Under the penal code, any act of discrimination based on religion or impeding the freedom of religious observance or worship is punishable by up to five years’ imprisonment or 10 years’ banishment It is not therefore surprising that al Qaeda’s affiliates and Islamic State are active in Mali

The nature of the violence was demonstrated in the first week of February 2025 when a convoy of 60 vehicles escorted by the Mali army came under massive attack by gunmen. Reports said people were killed. The Front for the Liberation of Azawad accused Malian soldiers and Russian Wagner Group mercenaries of intercepting two civilian vehicles bound for Algeria and executing at least 24 people among the passengers.

Officials said the victims included foreign nationals travelling to a gold mine in Intahaka, a major gold mining region.

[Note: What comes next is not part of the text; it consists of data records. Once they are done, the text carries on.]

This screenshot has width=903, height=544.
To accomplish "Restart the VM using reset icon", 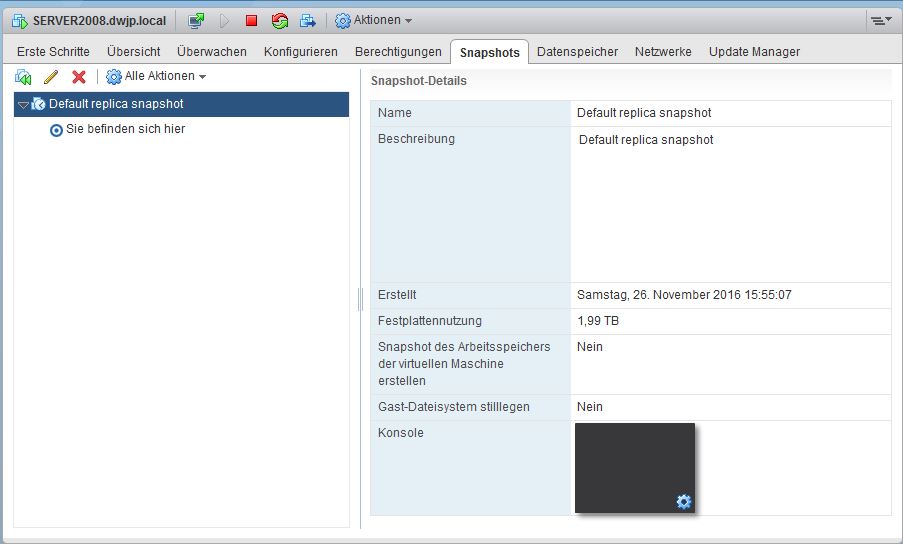I will pyautogui.click(x=280, y=20).
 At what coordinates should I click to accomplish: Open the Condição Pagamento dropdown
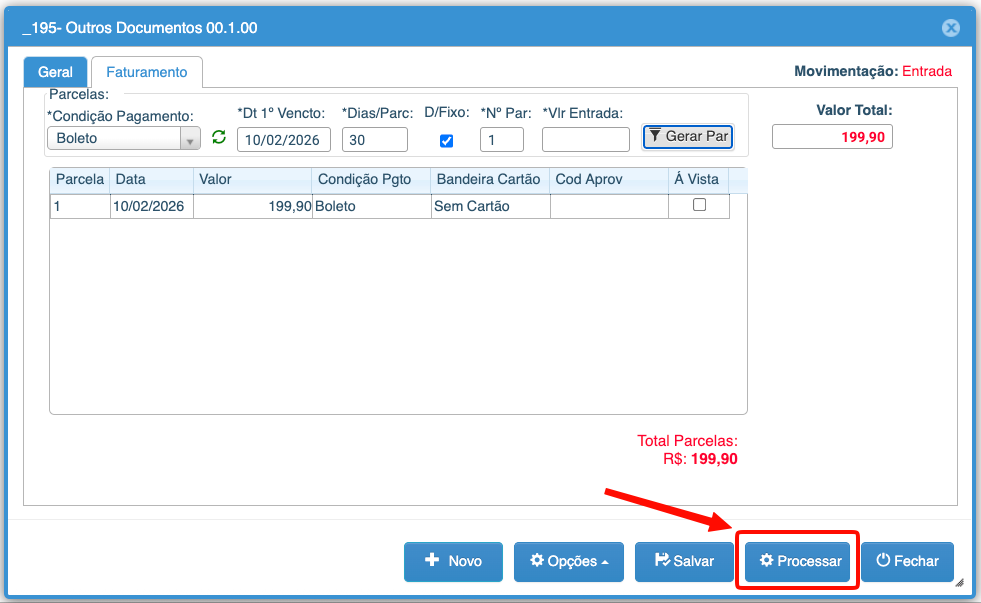pos(190,139)
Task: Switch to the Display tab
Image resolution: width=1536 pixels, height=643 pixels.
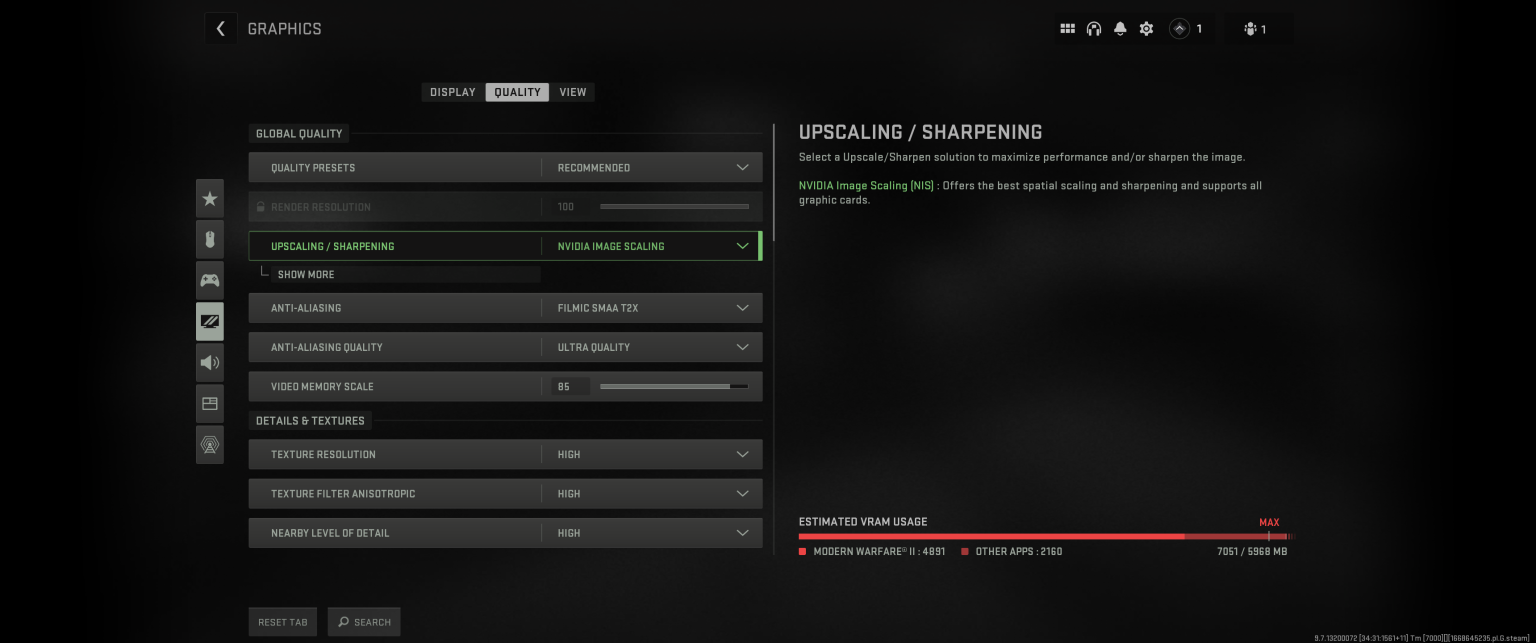Action: pyautogui.click(x=452, y=91)
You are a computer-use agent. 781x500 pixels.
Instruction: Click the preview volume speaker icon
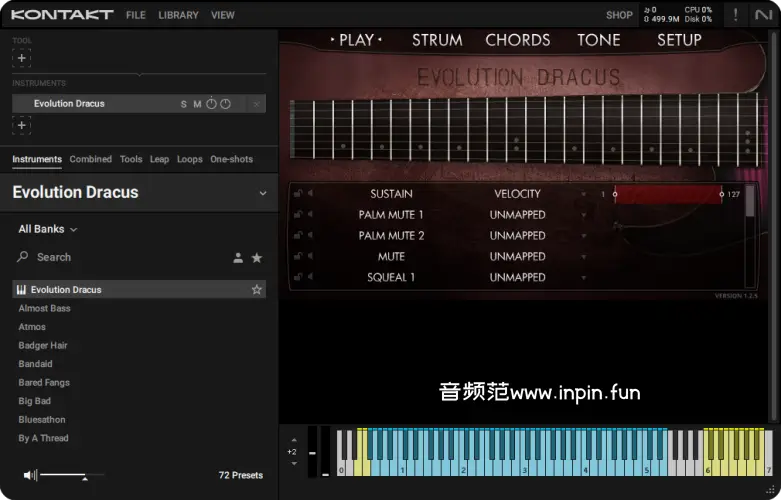[30, 475]
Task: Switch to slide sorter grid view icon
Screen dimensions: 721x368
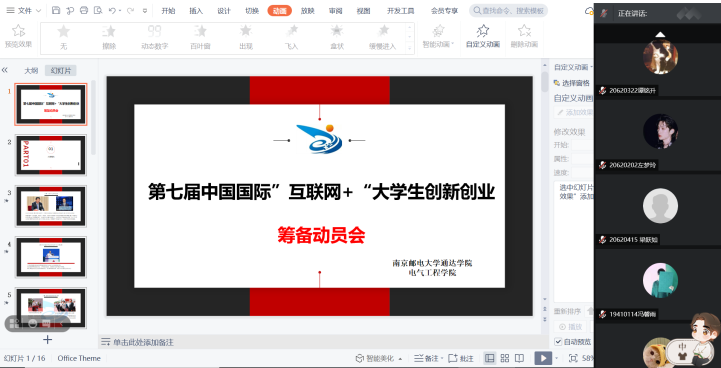Action: [504, 358]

The Army claimed it was investigating the incident but, as Rida Lyammouri, a senior fellow at Policy Center for the New South, a Moroccan think tank, told the media it was unlikely that the army’s investigation into the incident would find fault in the actions of the soldiers or the Russian mercenaries.

Mali had also accused Ukraine of helping the rebels. In August 2024 Mali cut off diplomatic ties with Ukraine. The immediate cause was said to be comments by a Russian military spokesperson that Ukraine was guilty of involvement in the attack by armed terrorist groups.

Interestingly Senegal's Foreign Minister was said to have summoned Ukrainian Ambassador Yurii Pyvovarov objecting to a video he said the Ukrainian embassy had posted on its Facebook page in which Pyvovarov expressed unqualified support for the terrorist attack in Mali.

The Mali establishment, while breaking off relations with Ukraine, said that Ukraine had violated the sovereignty of Mali, and its actions were not just interference but aggression and support for international terrorism."

It is highly unlikely that the situation in Mali will improve in the short term. The country continues to face challenges such as rapid population growth, climate change, and extreme poverty. It is heavily dependent on agriculture, and as economic activity is concentrated around the Niger River the flooding has caused a major crisis. Local holidays and seasonal events in certain areas are marked by violent crime, armed robbery and kidnappings.

What is needed is a global realisation that humanitarian disasters-whether they be in Africa, the Middle East or elsewhere-need immediate action including funding, health care, negotiations to end violence, and prevent whole populations facing death from weapons, disease and deliberate policies of their own and other governments.

Dictators, particularly of the military ilk, are often incapable of reasoned thinking that would help assuage the difficulties faced by their people. Most characters who kindle and re-kindle violence answer only to direct action. It is necessary for world powers who talk of freedom and human rights, to stop all assistance to rulers who hold on to power while sacrificing their men, women, and children. There is a need for courage and decency and an end to nations-rich and poor-thinking only of their own interests.